ASSIGNMENT:
The lines below from the one with "Open three-dot menu" up to and including the one with "You are a computer-use" are what you should set down, exactly and without pictures.

SUPPLIED RECORDS:

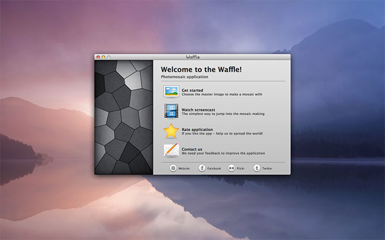Click the Watch screencast film strip icon

(171, 111)
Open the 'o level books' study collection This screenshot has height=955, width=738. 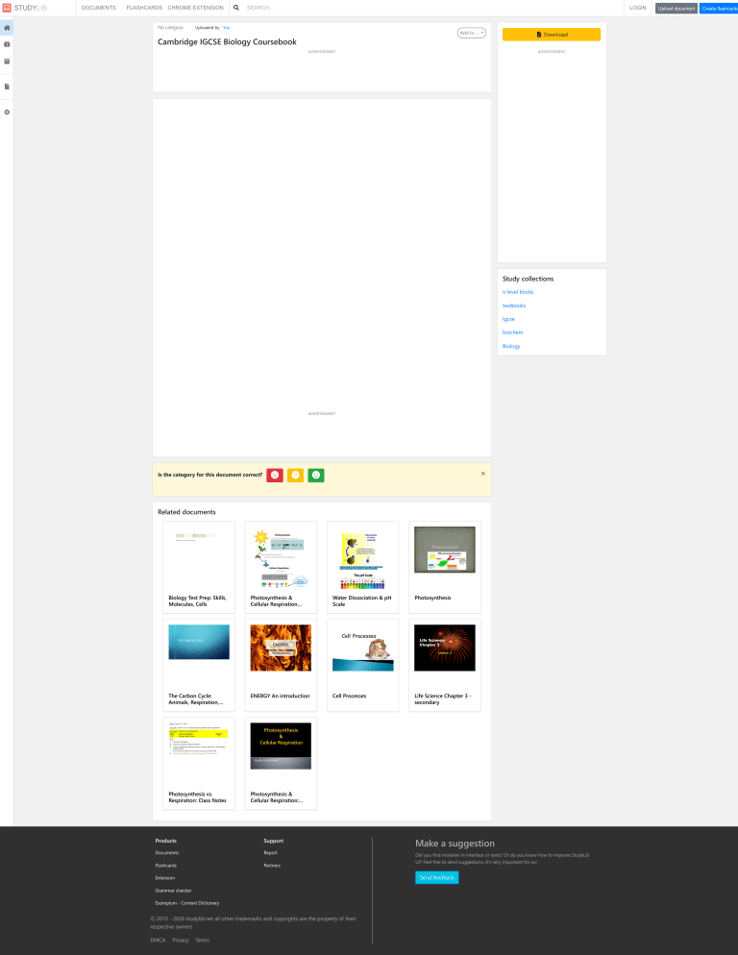click(518, 292)
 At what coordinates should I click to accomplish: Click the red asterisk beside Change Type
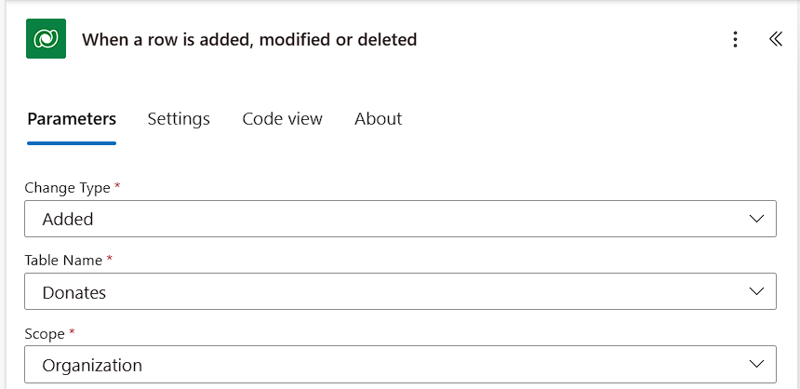click(118, 186)
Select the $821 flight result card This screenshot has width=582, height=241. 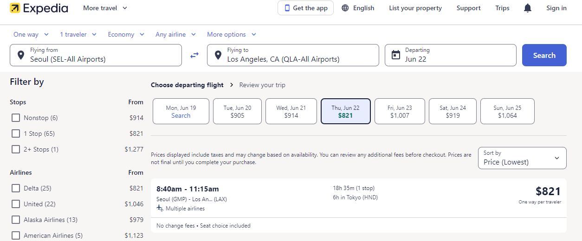pyautogui.click(x=358, y=198)
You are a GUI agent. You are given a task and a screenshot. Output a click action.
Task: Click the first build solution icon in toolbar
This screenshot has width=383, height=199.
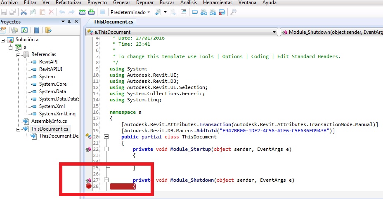click(x=82, y=12)
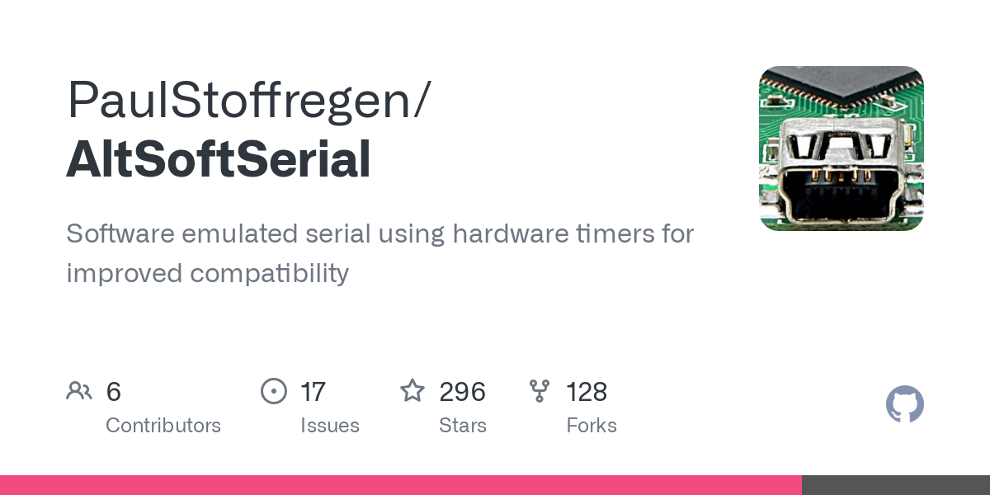Viewport: 990px width, 495px height.
Task: Select the 6 contributors count
Action: click(x=114, y=392)
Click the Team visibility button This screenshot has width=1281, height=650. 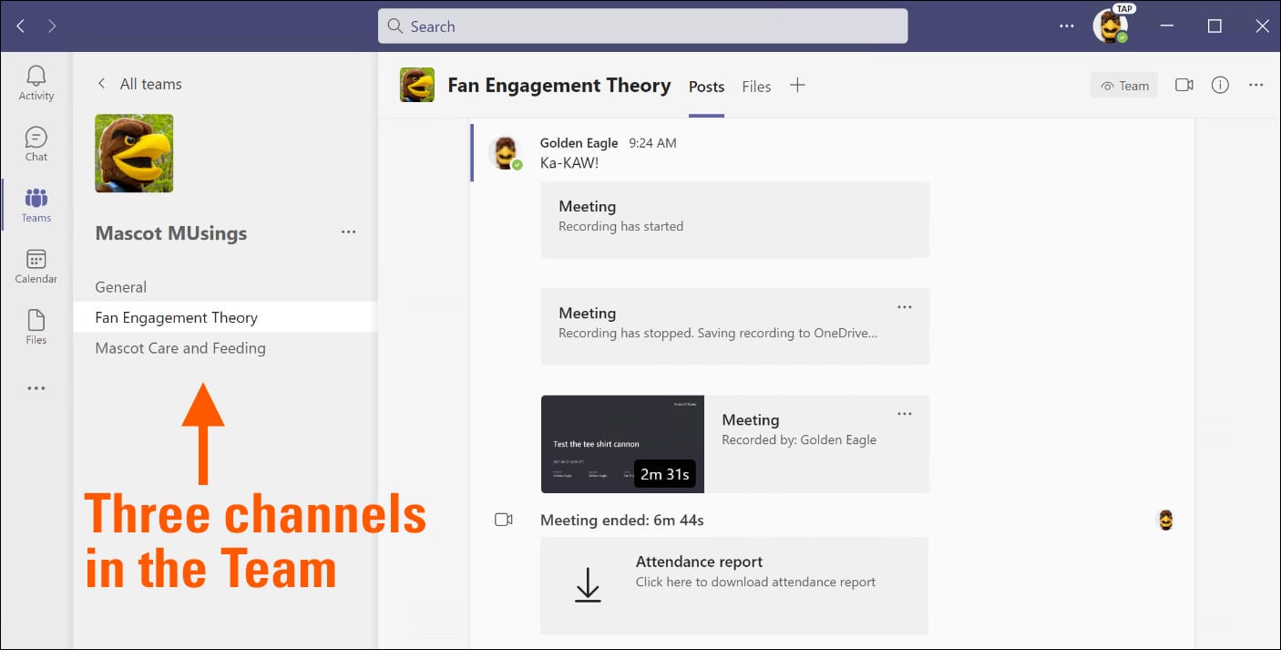(1124, 86)
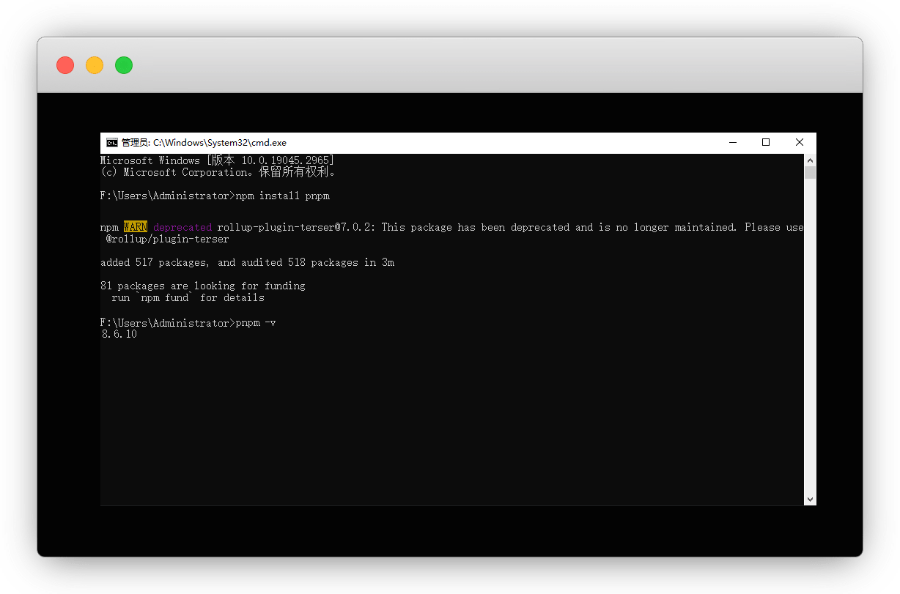The width and height of the screenshot is (900, 594).
Task: Open the cmd.exe system menu icon
Action: point(111,143)
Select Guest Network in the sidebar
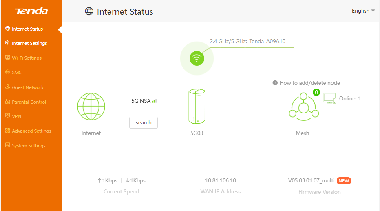 [x=28, y=87]
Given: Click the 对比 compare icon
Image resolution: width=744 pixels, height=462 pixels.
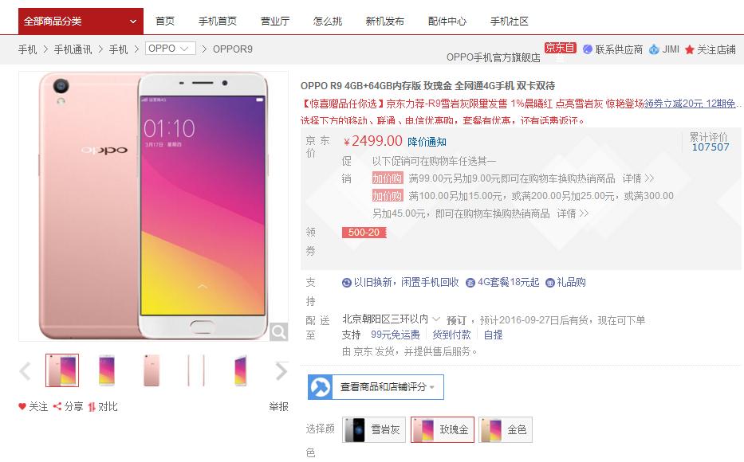Looking at the screenshot, I should point(92,406).
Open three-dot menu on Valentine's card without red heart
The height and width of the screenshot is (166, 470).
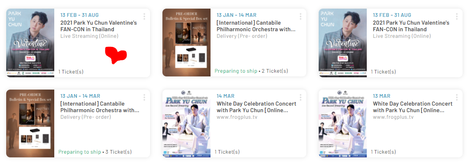point(457,16)
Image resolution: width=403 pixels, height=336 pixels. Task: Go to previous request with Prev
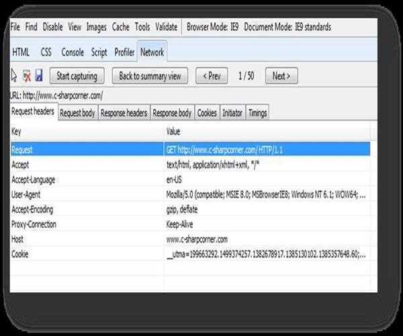tap(211, 76)
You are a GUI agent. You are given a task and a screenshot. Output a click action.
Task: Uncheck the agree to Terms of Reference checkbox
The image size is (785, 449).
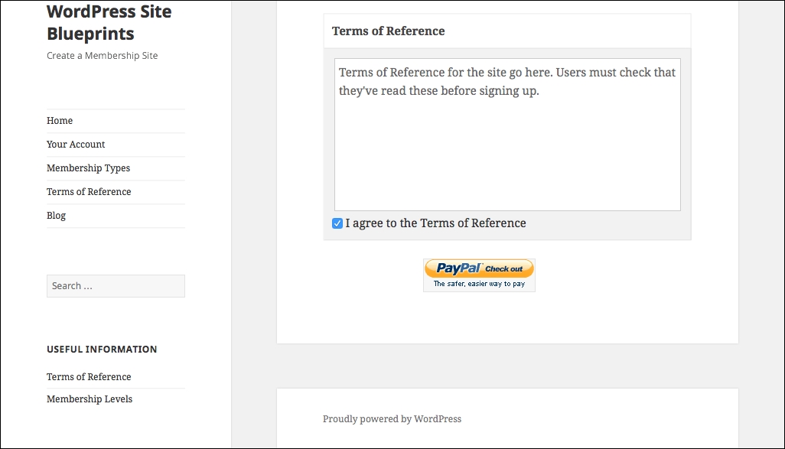pos(337,223)
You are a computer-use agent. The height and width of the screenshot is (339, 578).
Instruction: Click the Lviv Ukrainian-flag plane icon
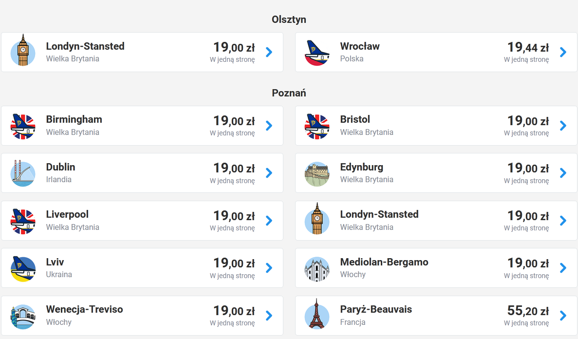coord(23,269)
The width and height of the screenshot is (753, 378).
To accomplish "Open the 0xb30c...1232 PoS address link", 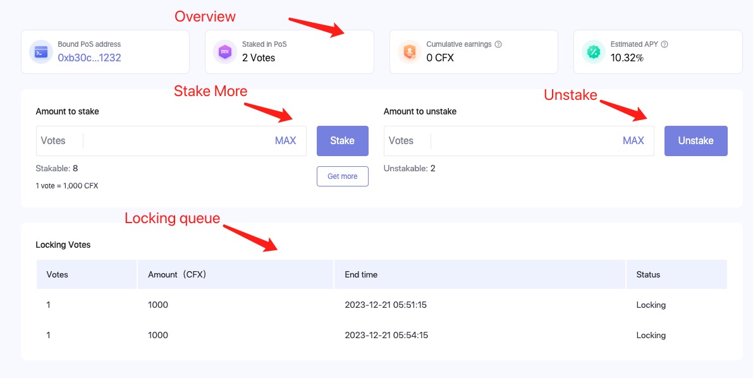I will point(89,58).
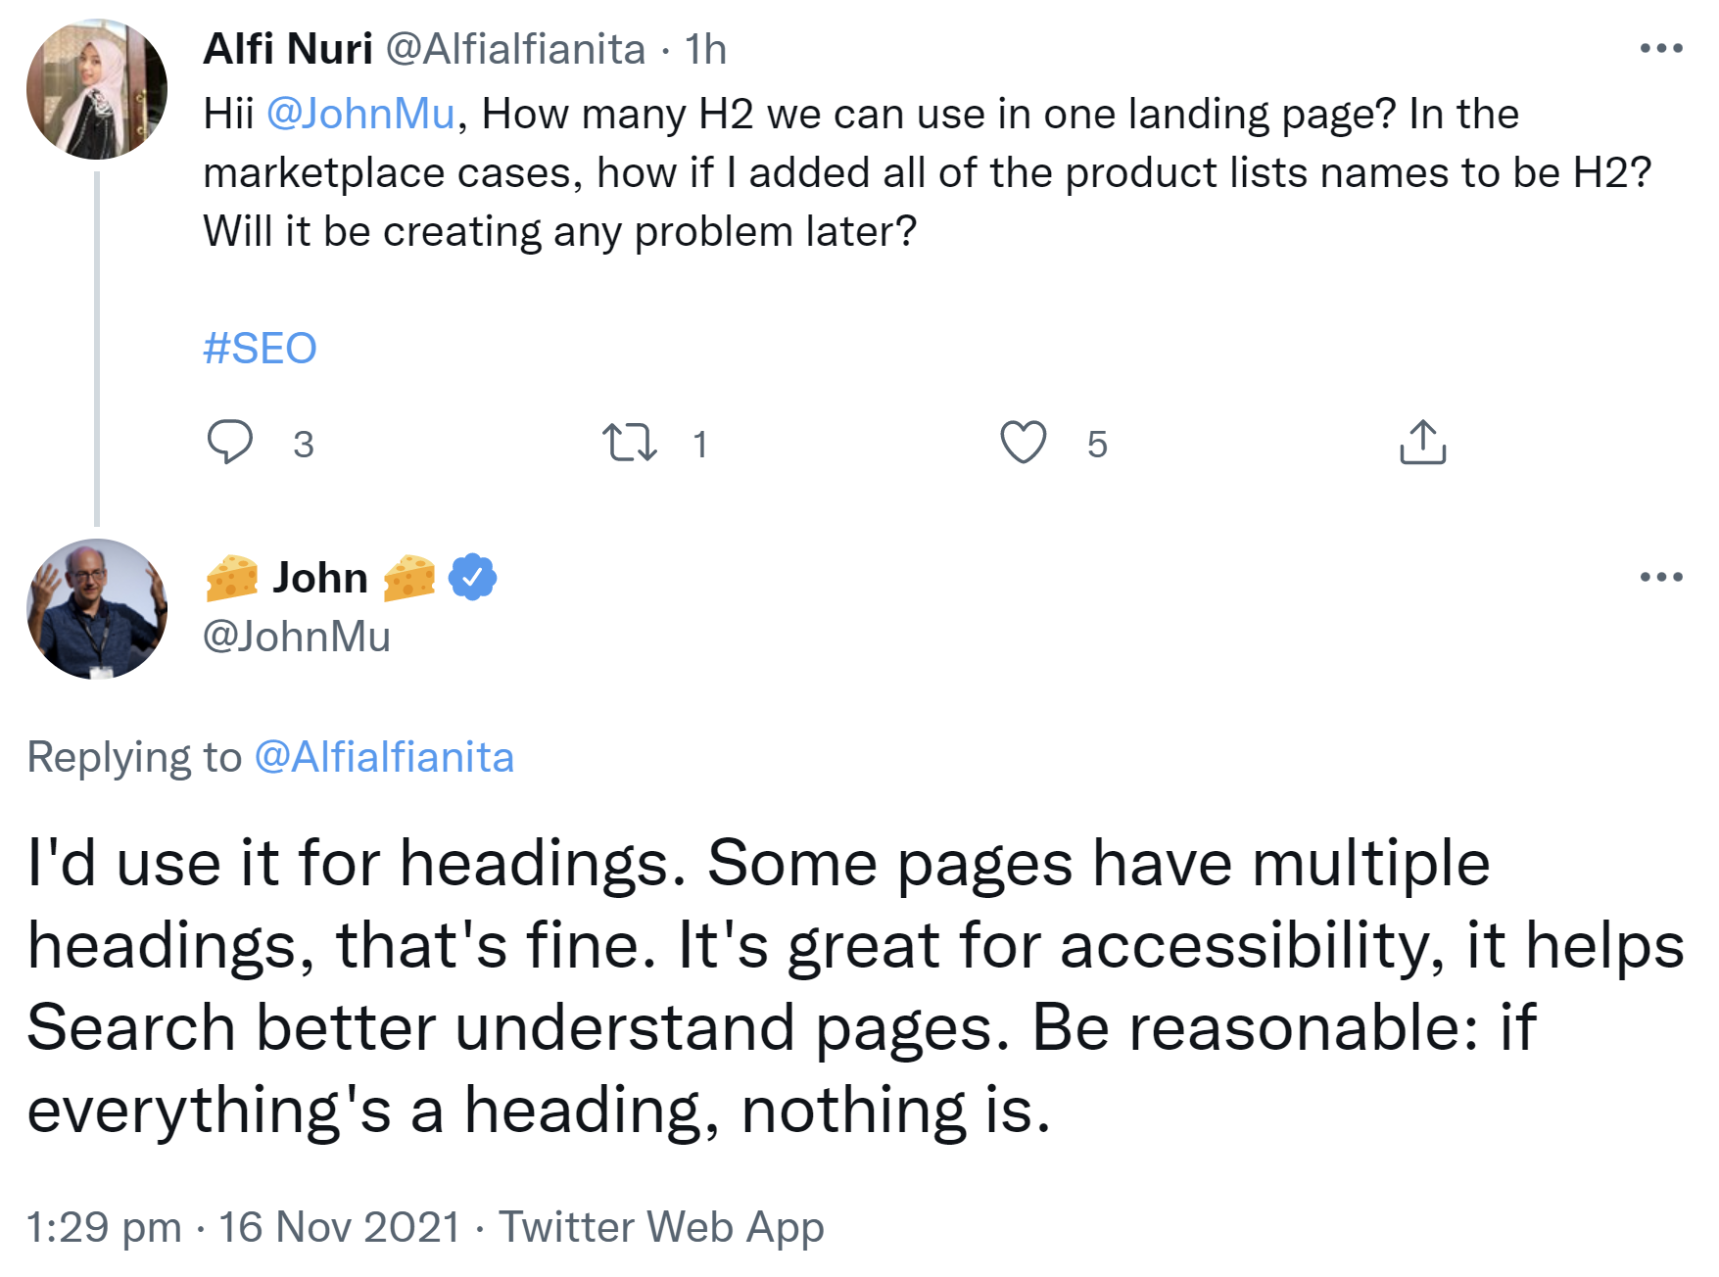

WRITTEN SOLUTION:
Open three-dot menu on Valentine's card without red heart
The height and width of the screenshot is (166, 470).
point(457,16)
Image resolution: width=403 pixels, height=336 pixels. Task: Go to previous request with Prev
tap(211, 76)
You are a GUI agent. You are given a task and a screenshot. Output a click action.
Task: Uncheck the agree to Terms of Reference checkbox
The image size is (785, 449).
pos(337,223)
You are a computer-use agent. The height and width of the screenshot is (339, 578).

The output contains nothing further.